I would like to figure out how to do this conversion as the results of other cluster analyses in my project have been done with the scipy representation, and I’ve been using it for plotting purposes.
Answers:
I got how the linkage matrix is generated from the tree representation, thanks @cel for clarification. Let’s take the example from the Newick wiki page (https://en.wikipedia.org/wiki/Newick_format)
The tree, in string format is:
(A:0.1,B:0.2,(C:0.3,D:0.4):0.5);
First, one should compute the distances between all of the leaves. If for example, we wish to compute the distance A and B, the method is to traverse the tree from A to B through the nearest branch. Since in the Newick format, we are given the distance between each leaf and the branch, the distance from A to B is simply
0.1 + 0.2 = 0.3. For A to D, we would have to do 0.1 + (0.5 + 0.4) = 1.0, since the distance from D to the nearest branch is given as 0.4, and the distance from D’s branch to A’s is 0.5. Thus the distance matrix looks like this (with indexing A=0, B=1, C=2, D=3):
distance_matrix=
[[0.0, 0.3, 0.9, 1.0],
[0.3, 0.0, 1.0, 1.1],
[0.9, 1.0, 0.0, 0.7],
[1.0, 1.1, 0.1, 0.0]]
From here, the linkage matrix is easy to find. Since we already have n=4 clusters (A,B,C,D) as original observations, we need to find the additional n-1 clusters of the tree. Each step simply combines two clusters into a new one, and we take the two clusters that are closest to each other. In this case, A and B are closest together, so the first row of the linkage matrix will look like this:
[A,B,0.3,2]
From now on, we treat A & B as one cluster whose distance to the nearest branch is the distance between A & B.
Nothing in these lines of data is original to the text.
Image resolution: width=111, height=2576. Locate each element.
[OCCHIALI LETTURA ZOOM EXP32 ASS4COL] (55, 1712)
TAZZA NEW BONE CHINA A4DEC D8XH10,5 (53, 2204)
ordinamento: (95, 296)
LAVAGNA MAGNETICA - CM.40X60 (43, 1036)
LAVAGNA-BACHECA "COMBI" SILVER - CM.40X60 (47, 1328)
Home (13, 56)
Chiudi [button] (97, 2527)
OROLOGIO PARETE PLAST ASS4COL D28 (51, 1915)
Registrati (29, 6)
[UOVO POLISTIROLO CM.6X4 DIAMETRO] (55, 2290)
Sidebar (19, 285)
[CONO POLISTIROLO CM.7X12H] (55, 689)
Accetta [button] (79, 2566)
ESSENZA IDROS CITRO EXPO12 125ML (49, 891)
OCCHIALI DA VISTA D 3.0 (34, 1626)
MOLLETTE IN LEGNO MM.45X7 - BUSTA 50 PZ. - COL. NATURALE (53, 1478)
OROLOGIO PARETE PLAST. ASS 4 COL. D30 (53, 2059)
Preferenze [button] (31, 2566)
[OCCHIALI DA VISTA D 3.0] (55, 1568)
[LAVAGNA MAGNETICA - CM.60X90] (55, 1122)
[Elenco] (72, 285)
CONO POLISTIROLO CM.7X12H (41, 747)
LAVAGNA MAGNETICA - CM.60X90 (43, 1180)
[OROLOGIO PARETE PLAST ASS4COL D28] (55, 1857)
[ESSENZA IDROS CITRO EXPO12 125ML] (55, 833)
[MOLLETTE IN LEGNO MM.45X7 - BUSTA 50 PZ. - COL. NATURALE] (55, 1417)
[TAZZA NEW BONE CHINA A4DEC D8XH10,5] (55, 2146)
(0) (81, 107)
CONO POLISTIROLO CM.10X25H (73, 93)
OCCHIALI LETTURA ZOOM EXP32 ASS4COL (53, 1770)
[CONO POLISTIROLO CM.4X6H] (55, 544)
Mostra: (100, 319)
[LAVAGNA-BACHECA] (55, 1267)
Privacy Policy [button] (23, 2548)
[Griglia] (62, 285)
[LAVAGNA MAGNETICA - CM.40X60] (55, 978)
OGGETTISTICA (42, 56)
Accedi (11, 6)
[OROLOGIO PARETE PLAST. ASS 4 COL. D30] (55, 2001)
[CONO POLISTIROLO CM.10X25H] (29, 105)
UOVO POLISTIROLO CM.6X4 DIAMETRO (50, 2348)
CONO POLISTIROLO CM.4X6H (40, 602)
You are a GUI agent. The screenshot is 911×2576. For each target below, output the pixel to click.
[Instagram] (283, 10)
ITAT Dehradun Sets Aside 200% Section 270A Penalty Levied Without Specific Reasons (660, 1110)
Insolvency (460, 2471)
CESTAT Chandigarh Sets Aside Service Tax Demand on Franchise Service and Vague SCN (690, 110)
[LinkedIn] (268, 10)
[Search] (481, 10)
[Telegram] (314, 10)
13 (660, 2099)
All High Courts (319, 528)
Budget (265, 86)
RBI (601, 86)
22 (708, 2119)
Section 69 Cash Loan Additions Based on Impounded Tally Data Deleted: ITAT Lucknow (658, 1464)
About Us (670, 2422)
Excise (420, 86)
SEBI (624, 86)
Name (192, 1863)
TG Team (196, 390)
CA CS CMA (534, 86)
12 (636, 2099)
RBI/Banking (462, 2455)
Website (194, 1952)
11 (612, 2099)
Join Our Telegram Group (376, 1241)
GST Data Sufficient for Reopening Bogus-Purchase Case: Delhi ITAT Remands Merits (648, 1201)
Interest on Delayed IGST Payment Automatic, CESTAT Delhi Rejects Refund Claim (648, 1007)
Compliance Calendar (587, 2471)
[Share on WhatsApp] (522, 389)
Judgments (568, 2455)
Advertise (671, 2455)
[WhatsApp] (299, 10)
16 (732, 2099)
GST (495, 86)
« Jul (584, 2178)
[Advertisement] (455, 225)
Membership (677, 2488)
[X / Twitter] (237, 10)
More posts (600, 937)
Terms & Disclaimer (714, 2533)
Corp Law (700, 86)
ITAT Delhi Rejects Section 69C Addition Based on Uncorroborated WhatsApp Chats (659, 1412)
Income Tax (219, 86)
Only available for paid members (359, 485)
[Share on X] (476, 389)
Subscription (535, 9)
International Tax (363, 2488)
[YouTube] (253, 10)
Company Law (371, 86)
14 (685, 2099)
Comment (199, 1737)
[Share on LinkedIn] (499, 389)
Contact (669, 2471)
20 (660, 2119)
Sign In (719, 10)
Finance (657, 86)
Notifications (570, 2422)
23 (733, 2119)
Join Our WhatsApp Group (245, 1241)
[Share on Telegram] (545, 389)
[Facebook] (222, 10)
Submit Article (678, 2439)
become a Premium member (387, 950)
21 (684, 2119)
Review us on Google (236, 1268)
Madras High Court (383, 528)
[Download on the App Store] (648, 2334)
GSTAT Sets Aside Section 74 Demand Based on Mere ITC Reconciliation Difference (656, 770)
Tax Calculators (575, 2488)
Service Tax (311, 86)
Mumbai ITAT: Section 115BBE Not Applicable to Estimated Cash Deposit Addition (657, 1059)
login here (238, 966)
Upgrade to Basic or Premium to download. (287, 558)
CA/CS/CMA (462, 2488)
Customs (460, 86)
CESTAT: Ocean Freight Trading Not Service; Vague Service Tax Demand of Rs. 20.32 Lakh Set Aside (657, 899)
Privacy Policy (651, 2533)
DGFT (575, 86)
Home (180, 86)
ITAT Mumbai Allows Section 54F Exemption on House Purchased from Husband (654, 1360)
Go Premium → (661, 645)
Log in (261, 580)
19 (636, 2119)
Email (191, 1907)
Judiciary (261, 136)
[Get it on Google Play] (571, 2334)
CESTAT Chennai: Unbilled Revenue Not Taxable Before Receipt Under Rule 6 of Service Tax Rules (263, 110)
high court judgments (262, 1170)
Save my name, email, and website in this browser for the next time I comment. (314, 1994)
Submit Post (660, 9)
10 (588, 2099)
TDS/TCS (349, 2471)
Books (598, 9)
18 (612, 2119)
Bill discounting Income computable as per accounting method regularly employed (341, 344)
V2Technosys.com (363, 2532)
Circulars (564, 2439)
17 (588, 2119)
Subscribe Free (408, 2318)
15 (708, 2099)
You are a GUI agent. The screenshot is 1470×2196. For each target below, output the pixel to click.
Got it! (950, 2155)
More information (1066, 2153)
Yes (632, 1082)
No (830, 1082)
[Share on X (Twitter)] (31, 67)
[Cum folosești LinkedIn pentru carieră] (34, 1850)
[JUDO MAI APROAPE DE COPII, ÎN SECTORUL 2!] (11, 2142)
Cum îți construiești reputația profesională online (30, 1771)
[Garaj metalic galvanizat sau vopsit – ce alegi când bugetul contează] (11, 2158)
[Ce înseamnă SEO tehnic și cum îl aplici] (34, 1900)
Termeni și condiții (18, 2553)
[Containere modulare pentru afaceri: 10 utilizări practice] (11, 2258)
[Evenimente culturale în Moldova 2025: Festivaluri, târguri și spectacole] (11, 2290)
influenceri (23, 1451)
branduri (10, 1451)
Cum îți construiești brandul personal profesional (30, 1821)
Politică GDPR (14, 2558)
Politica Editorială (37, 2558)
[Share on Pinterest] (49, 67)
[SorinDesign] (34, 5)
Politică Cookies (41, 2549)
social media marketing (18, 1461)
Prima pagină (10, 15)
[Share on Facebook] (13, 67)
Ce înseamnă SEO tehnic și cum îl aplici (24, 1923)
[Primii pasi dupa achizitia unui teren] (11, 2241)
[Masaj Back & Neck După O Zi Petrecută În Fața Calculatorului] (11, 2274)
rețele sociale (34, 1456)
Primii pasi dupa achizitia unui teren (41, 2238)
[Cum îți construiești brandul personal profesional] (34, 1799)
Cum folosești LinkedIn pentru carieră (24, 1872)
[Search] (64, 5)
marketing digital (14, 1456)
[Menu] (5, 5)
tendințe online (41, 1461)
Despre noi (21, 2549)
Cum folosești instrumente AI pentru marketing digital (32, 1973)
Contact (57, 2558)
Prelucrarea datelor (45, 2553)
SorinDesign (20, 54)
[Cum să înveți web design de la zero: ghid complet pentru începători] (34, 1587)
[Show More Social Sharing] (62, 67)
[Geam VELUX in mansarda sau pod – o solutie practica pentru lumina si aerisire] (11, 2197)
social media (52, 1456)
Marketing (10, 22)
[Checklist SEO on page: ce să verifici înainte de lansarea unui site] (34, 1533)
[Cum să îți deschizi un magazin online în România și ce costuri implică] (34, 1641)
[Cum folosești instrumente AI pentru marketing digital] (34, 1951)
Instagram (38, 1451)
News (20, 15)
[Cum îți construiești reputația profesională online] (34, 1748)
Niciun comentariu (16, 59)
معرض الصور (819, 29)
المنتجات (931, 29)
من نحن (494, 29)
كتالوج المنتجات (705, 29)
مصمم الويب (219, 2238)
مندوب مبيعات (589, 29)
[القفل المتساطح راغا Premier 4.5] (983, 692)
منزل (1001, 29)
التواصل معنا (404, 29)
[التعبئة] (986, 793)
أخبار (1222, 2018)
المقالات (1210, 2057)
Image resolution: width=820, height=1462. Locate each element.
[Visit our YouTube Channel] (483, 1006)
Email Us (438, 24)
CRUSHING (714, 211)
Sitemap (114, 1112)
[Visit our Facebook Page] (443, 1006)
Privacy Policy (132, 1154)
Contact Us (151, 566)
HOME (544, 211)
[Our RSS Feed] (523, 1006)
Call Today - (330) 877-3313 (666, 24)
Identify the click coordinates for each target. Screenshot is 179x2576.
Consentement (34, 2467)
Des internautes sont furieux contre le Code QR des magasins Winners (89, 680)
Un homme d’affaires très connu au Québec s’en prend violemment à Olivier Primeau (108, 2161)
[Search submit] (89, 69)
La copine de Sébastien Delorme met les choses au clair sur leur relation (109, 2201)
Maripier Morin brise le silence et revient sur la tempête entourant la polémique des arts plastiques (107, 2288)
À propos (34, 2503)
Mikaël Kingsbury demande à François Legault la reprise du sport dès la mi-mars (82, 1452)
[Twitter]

Now we have 3 clusters left, AB, C, and D. We can update the distance matrix to see which clusters are closest together. Let AB have index 0 in the updated distance matrix.
distance_matrix=
[[0.0, 1.1, 1.2],
[1.1, 0.0, 0.7],
[1.2, 0.7, 0.0]]
We can now see that C and D are closest to each other, so let’s combine them into a new cluster. The second row in the linkage matrix will now be
[C,D,0.7,2]
Now, we only have two clusters left, AB and CD. The distance from these clusters to the root branch is 0.3 and 0.7 respectively, so their distance is 1.0. The final row of the linkage matrix will be:
[AB,CD,1.0,4]
Now, the scipy matrix wouldn’t actually have the strings in place as I’ve shown here, we would have the use the indexing scheme, since we combined A and B first, AB would have index 4 and CD would have index 5. So the actual result we should see in the scipy linkage matrix would be:
[[0,1,0.3,2],
[2,3,0.7,2],
[4,5,1.0,4]]
This is the general way to get from the tree representation to the scipy linkage matrix representation. However, there already exist tools from other python packages to read in trees in Newick format, and from these, we can fairly easily find the distance matrix, and then pass that to scipy’s linkage function. Below is a little script that does exactly that for this example.
from ete2 import ClusterTree, TreeStyle
import scipy.cluster.hierarchy as sch
import scipy.spatial.distance
import matplotlib.pyplot as plt
import numpy as np
from itertools import combinations
tree = ClusterTree('(A:0.1,B:0.2,(C:0.3,D:0.4):0.5);')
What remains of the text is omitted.